## Task details
Reproduce the records below with each occurrence of "Viewport" replaced by "Window size". Leave all other text unchanged.

** Start Given data **

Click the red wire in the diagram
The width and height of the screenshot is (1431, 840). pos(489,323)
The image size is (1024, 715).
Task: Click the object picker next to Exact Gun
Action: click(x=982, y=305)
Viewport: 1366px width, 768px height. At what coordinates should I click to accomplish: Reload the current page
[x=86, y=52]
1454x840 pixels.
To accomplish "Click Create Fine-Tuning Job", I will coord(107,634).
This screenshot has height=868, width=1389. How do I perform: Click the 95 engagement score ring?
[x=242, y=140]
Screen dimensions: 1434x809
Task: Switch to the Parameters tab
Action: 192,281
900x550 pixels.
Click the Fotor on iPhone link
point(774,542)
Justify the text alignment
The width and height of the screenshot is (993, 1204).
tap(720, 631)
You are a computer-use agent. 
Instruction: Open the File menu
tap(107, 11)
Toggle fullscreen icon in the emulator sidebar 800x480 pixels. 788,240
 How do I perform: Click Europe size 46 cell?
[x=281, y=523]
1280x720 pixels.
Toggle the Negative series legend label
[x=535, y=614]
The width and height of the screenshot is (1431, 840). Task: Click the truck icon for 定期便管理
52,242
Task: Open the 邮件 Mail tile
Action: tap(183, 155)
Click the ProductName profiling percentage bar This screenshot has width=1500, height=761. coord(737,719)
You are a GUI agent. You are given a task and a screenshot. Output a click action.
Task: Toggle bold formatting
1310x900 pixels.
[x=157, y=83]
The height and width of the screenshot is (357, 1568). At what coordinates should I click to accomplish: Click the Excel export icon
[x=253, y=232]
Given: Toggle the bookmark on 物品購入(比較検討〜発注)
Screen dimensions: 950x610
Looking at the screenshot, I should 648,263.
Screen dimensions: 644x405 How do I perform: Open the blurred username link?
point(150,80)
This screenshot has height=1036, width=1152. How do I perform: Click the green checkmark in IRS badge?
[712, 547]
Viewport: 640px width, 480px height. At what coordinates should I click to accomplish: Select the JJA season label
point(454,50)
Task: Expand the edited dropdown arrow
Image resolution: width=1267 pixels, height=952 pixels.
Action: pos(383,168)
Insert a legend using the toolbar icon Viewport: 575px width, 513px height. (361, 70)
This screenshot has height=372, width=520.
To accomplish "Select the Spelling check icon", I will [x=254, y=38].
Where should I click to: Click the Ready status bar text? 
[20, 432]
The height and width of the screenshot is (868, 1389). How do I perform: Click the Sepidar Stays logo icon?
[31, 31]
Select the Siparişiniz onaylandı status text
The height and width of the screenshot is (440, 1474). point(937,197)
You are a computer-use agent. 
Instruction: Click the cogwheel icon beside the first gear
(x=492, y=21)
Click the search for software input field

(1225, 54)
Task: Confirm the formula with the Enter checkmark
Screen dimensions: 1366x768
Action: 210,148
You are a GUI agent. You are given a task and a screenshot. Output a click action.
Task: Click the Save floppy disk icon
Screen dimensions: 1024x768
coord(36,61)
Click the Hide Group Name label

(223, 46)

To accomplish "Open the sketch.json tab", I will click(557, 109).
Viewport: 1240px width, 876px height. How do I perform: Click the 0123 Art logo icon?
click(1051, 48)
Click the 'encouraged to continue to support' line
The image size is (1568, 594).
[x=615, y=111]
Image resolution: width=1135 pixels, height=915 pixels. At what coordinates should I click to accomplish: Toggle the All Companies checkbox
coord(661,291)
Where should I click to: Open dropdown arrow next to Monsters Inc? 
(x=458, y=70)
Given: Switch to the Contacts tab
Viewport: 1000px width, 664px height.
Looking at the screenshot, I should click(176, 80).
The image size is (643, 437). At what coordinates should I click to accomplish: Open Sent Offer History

** End Given data **

## Exercise result
Click the red wire in the diagram
The width and height of the screenshot is (1431, 840). pos(489,323)
The image size is (1024, 715).
Task: Click the object picker next to Exact Gun
Action: click(x=982, y=305)
Window size: 1366px width, 768px height. At what coordinates should I click to accomplish: Reload the current page
[x=86, y=52]
1454x840 pixels.
To accomplish "Click Create Fine-Tuning Job", I will coord(107,634).
This screenshot has height=868, width=1389. How do I perform: Click the 95 engagement score ring?
[x=242, y=140]
Screen dimensions: 1434x809
Task: Switch to the Parameters tab
Action: 192,281
900x550 pixels.
Click the Fotor on iPhone link
point(774,542)
Justify the text alignment
The width and height of the screenshot is (993, 1204).
tap(720, 631)
You are a computer-use agent. 
Instruction: Open the File menu
tap(107, 11)
Toggle fullscreen icon in the emulator sidebar 800x480 pixels. 788,240
 How do I perform: Click Europe size 46 cell?
[x=281, y=523]
1280x720 pixels.
Toggle the Negative series legend label
[x=535, y=614]
The width and height of the screenshot is (1431, 840). Task: Click the truck icon for 定期便管理
52,242
Task: Open the 邮件 Mail tile
Action: tap(183, 155)
Click the ProductName profiling percentage bar This screenshot has width=1500, height=761. coord(737,719)
You are a GUI agent. You are given a task and a screenshot. Output a click action.
Task: Toggle bold formatting
1310x900 pixels.
[x=157, y=83]
The height and width of the screenshot is (357, 1568). At what coordinates should I click to accomplish: Click the Excel export icon
[x=253, y=232]
Given: Toggle the bookmark on 物品購入(比較検討〜発注)
Screen dimensions: 950x610
Looking at the screenshot, I should 648,263.
Screen dimensions: 644x405 How do I perform: Open the blurred username link?
point(150,80)
This screenshot has height=1036, width=1152. How do I perform: Click the green checkmark in IRS badge?
[712, 547]
Window size: 640px width, 480px height. At what coordinates should I click to accomplish: Select the JJA season label
point(454,50)
Task: Expand the edited dropdown arrow
Image resolution: width=1267 pixels, height=952 pixels.
Action: pos(383,168)
Insert a legend using the toolbar icon Window size: 575px width, 513px height. (361, 70)
This screenshot has height=372, width=520.
To accomplish "Select the Spelling check icon", I will [x=254, y=38].
Where should I click to: Click the Ready status bar text? 
[20, 432]
The height and width of the screenshot is (868, 1389). How do I perform: Click the Sepidar Stays logo icon?
[31, 31]
Select the Siparişiniz onaylandı status text
The height and width of the screenshot is (440, 1474). point(937,197)
You are a computer-use agent. 
Instruction: Click the cogwheel icon beside the first gear
(x=492, y=21)
Click the search for software input field

(1225, 54)
Task: Confirm the formula with the Enter checkmark
Screen dimensions: 1366x768
Action: 210,148
You are a GUI agent. You are given a task and a screenshot. Output a click action.
Task: Click the Save floppy disk icon
Screen dimensions: 1024x768
coord(36,61)
Click the Hide Group Name label

(223, 46)

To accomplish "Open the sketch.json tab", I will click(557, 109).
Window size: 1240px width, 876px height. How do I perform: Click the 0123 Art logo icon?
click(1051, 48)
Click the 'encouraged to continue to support' line
The image size is (1568, 594).
[x=615, y=111]
Image resolution: width=1135 pixels, height=915 pixels. At what coordinates should I click to accomplish: Toggle the All Companies checkbox
coord(661,291)
Where should I click to: Open dropdown arrow next to Monsters Inc? 
(x=458, y=70)
Given: Switch to the Contacts tab
Window size: 1000px width, 664px height.
Looking at the screenshot, I should click(176, 80).
The image size is (643, 437). At what coordinates should I click to accomplish: Open Sent Offer History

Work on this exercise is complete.